Research Questions:
1. Develop and apply aging clock model based on multi-omics, functional performance, cognitive function, and imaging data environmental exposures, and health outcomes to quantify the impact of environmental pollution on biological aging.
2. To identify biomarkers and phenotypic characteristics that could predict accelerated aging due to environmental pollutants.
3. To assess the individual variability in resistance to pollution-induced aging using genomic data and identify potential genetic factors linked to this resistance.
4. COPD is an age-related disease, and both genetics and environment are risk factors for COPD. How do environmental exposures interact with these genetic variants to influence COPD susceptibility?
5. Through a comprehensive GWAS approach, we aim to elucidate the genetic underpinnings of age-related disease and provide insights into the interplay between genetics and environment in disease pathogenesis.
objectives and scientific rationale:
Aging is a complex biological process influenced by genetic, environmental, and lifestyle factors.
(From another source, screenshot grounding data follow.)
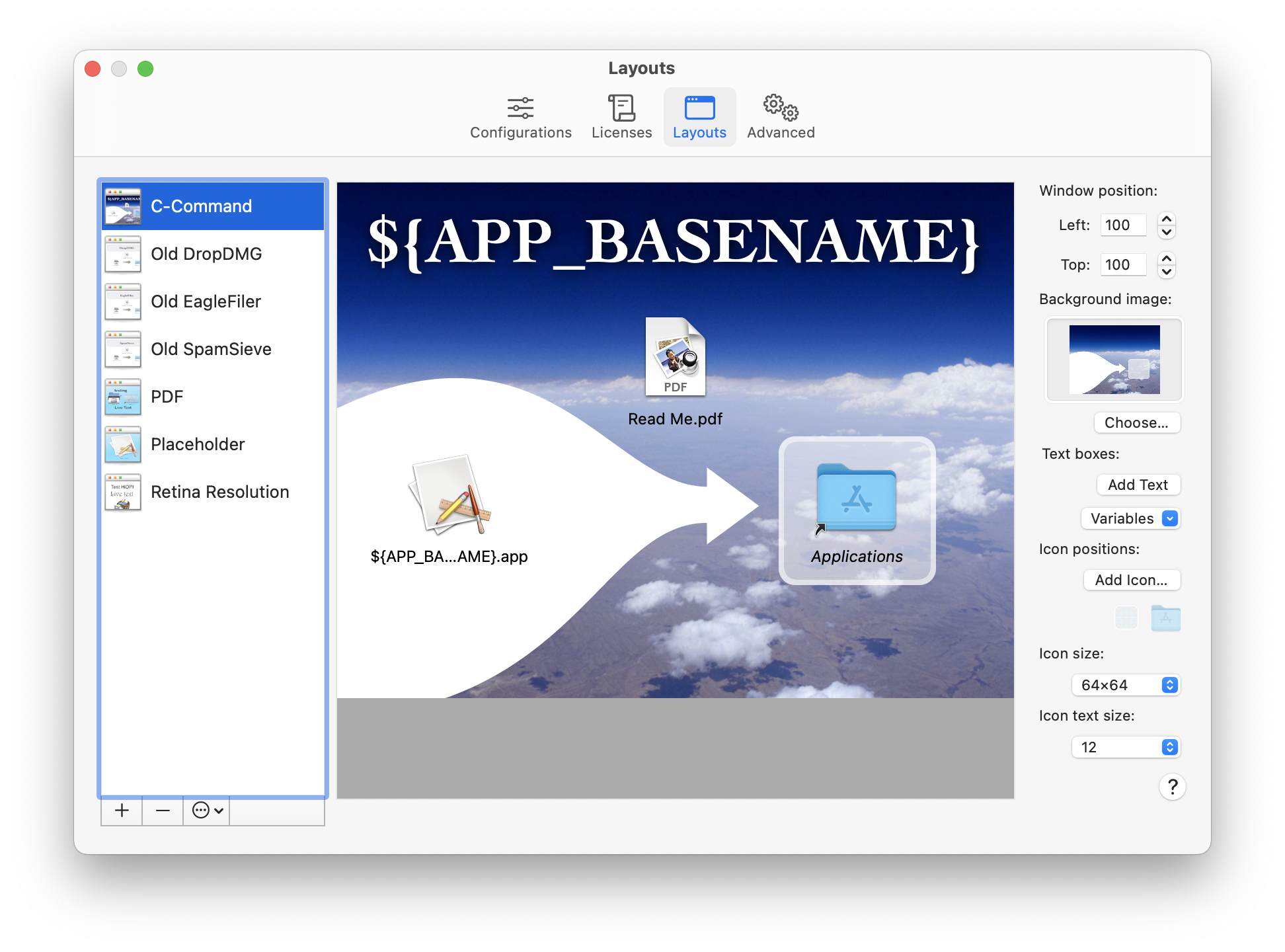The width and height of the screenshot is (1285, 952).
Task: Increment the Left window position
Action: click(1167, 218)
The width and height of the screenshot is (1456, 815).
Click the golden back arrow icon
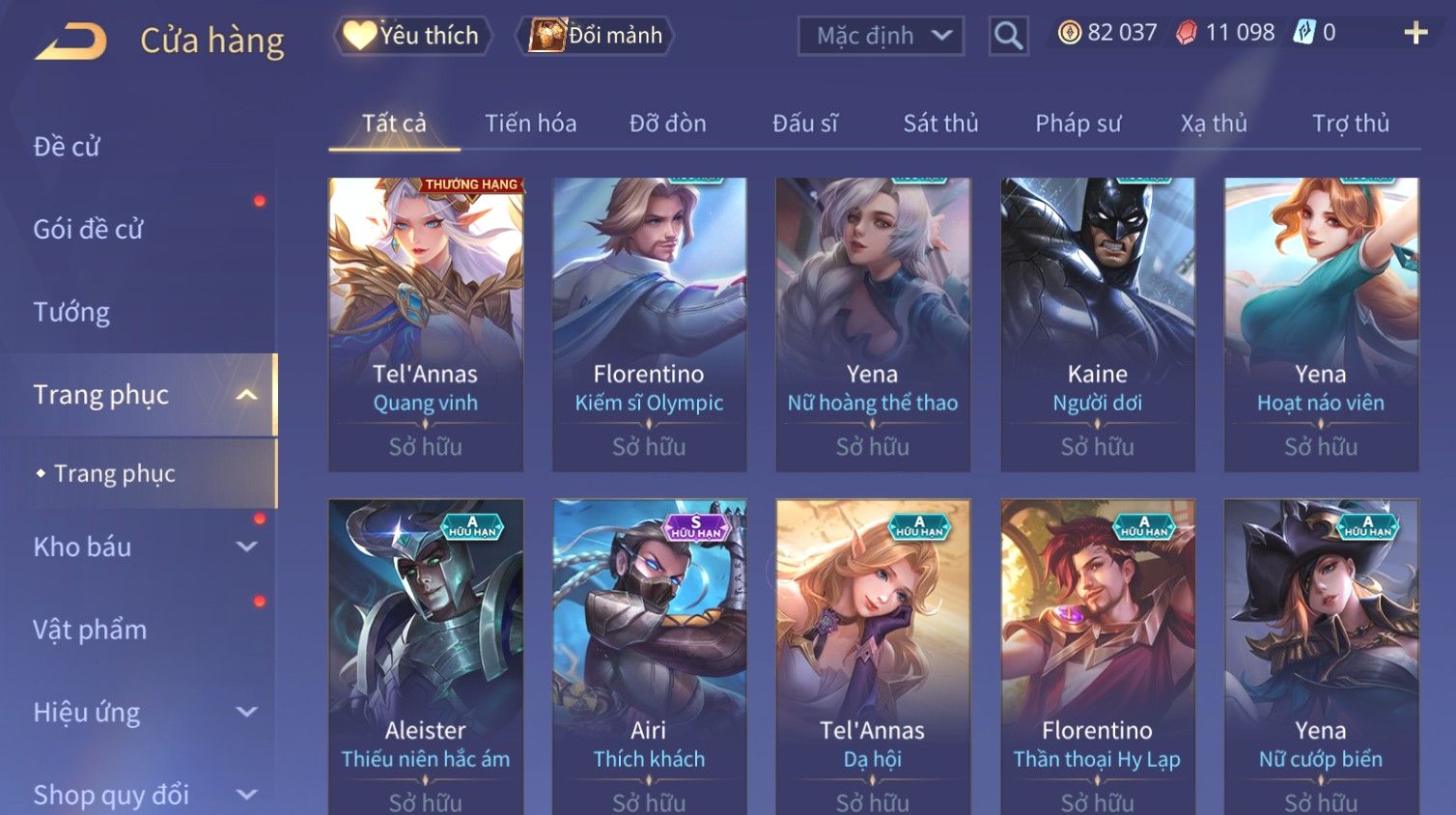[70, 42]
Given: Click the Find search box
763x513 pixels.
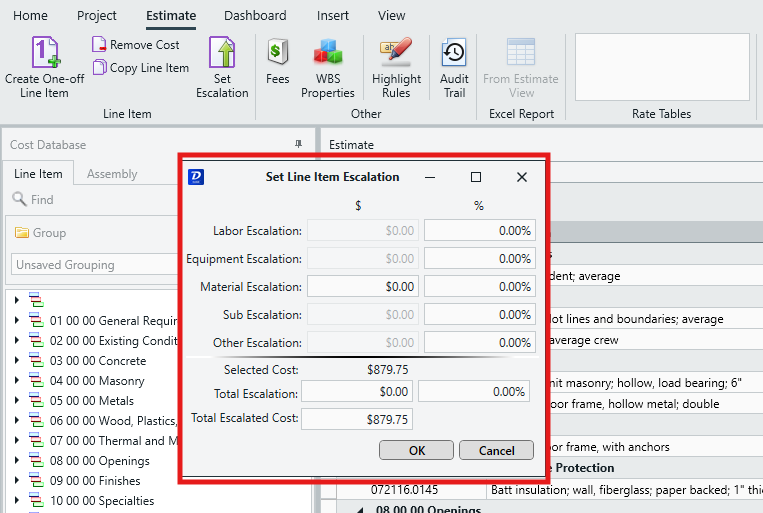Looking at the screenshot, I should point(90,200).
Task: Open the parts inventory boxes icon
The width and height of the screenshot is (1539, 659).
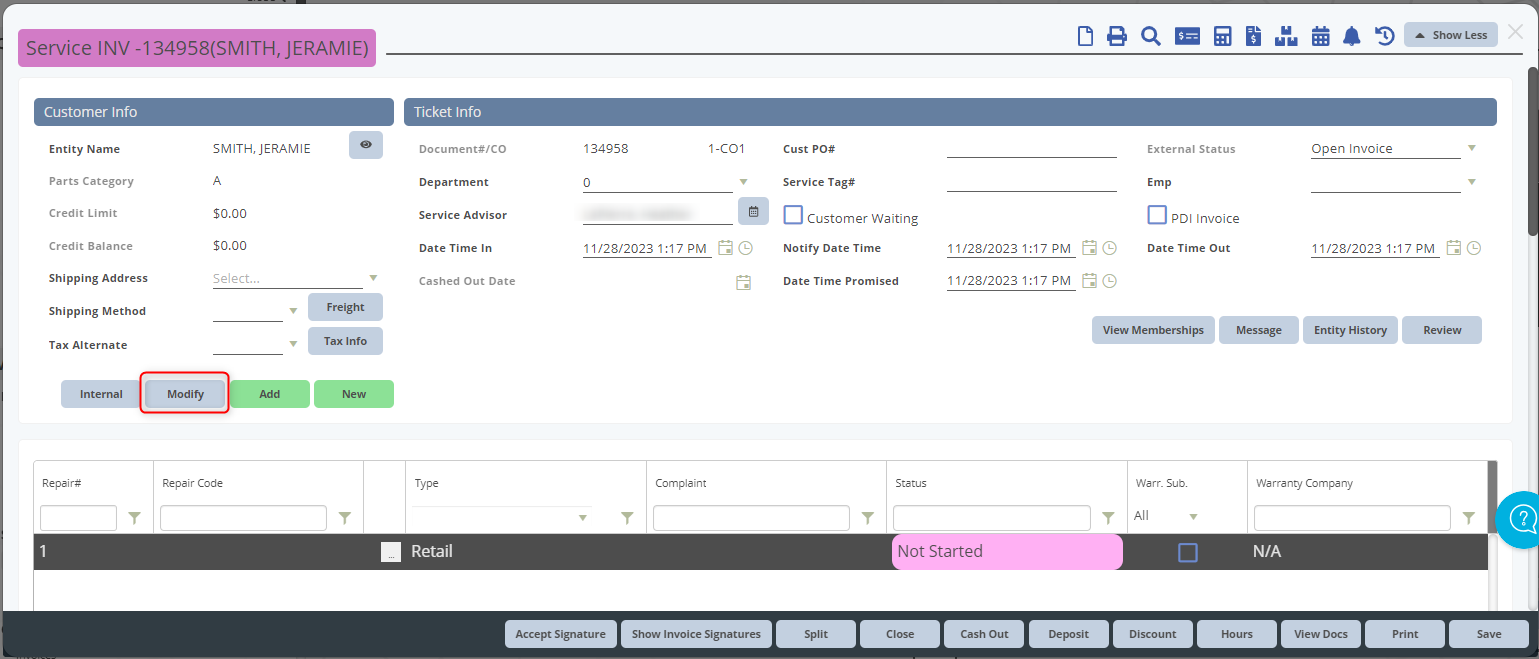Action: coord(1286,35)
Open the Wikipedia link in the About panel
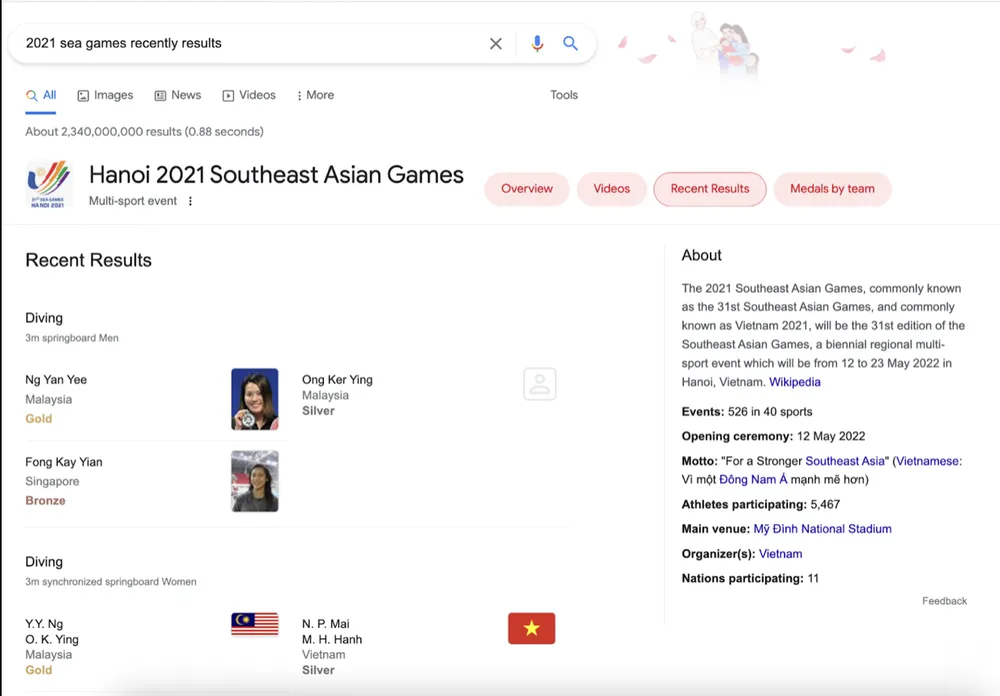The width and height of the screenshot is (1000, 696). coord(795,381)
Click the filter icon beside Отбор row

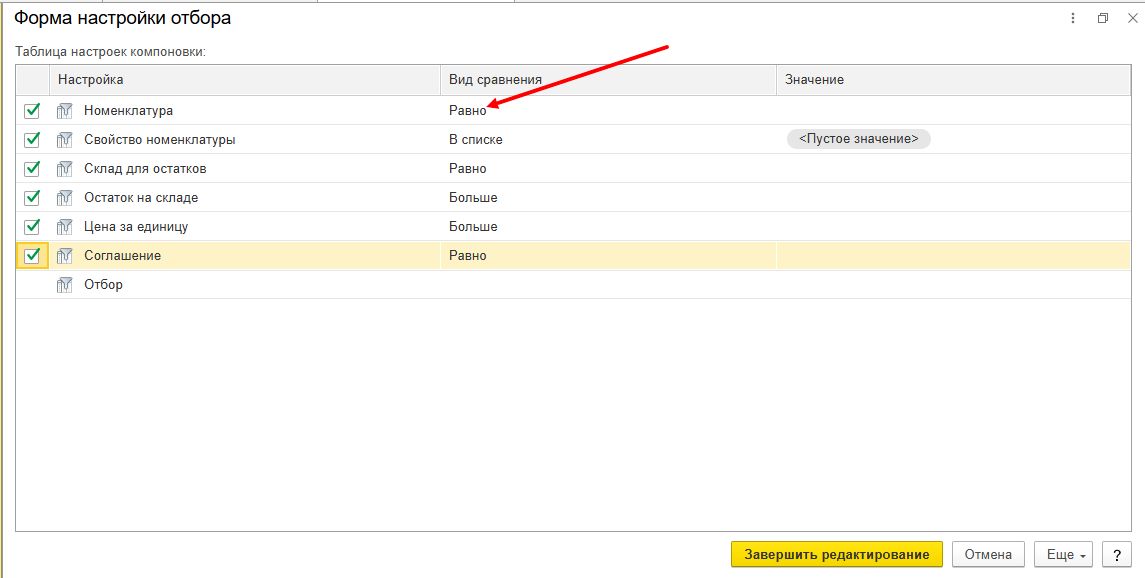click(x=66, y=285)
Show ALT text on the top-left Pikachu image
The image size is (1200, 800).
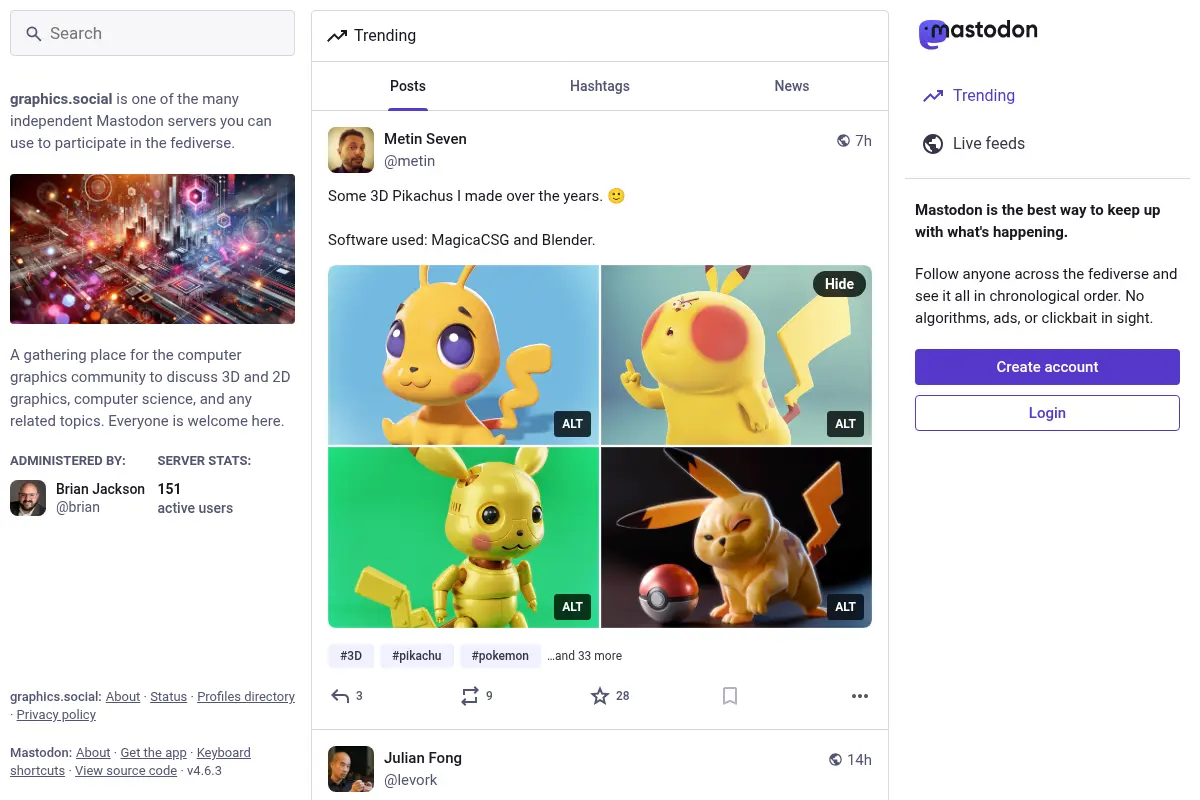click(x=572, y=424)
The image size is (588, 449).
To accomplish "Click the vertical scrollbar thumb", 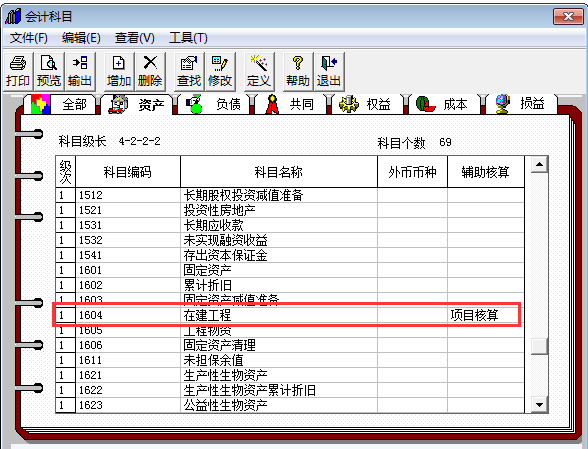I will pos(539,346).
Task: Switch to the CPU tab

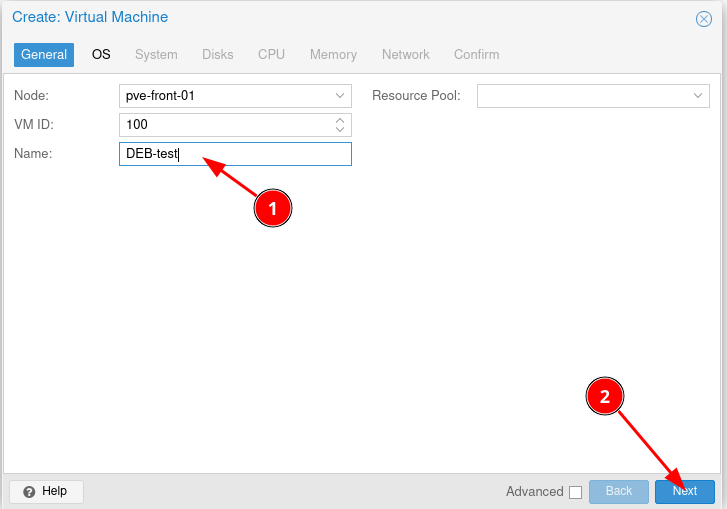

Environmental pollutants, particularly air pollution, have been implicated in the acceleration of aging, contributing to various age-related diseases.
Aging clocks, which utilize biological markers such as blood biochemistry, gene expression, and omics data to estimate biological age, have become an essential tool for investigating the impact of environmental exposures on aging. By integrating multiple aging clocks with data on environmental exposures, phenotypic age, cognitive function, and functional performance, we can gain insights into how pollutants influence aging across different organs and systems. Moreover, genetic factors likely contribute to individual variability in the response to environmental stressors, making genetic susceptibility a crucial consideration in understanding the mechanisms behind accelerated aging.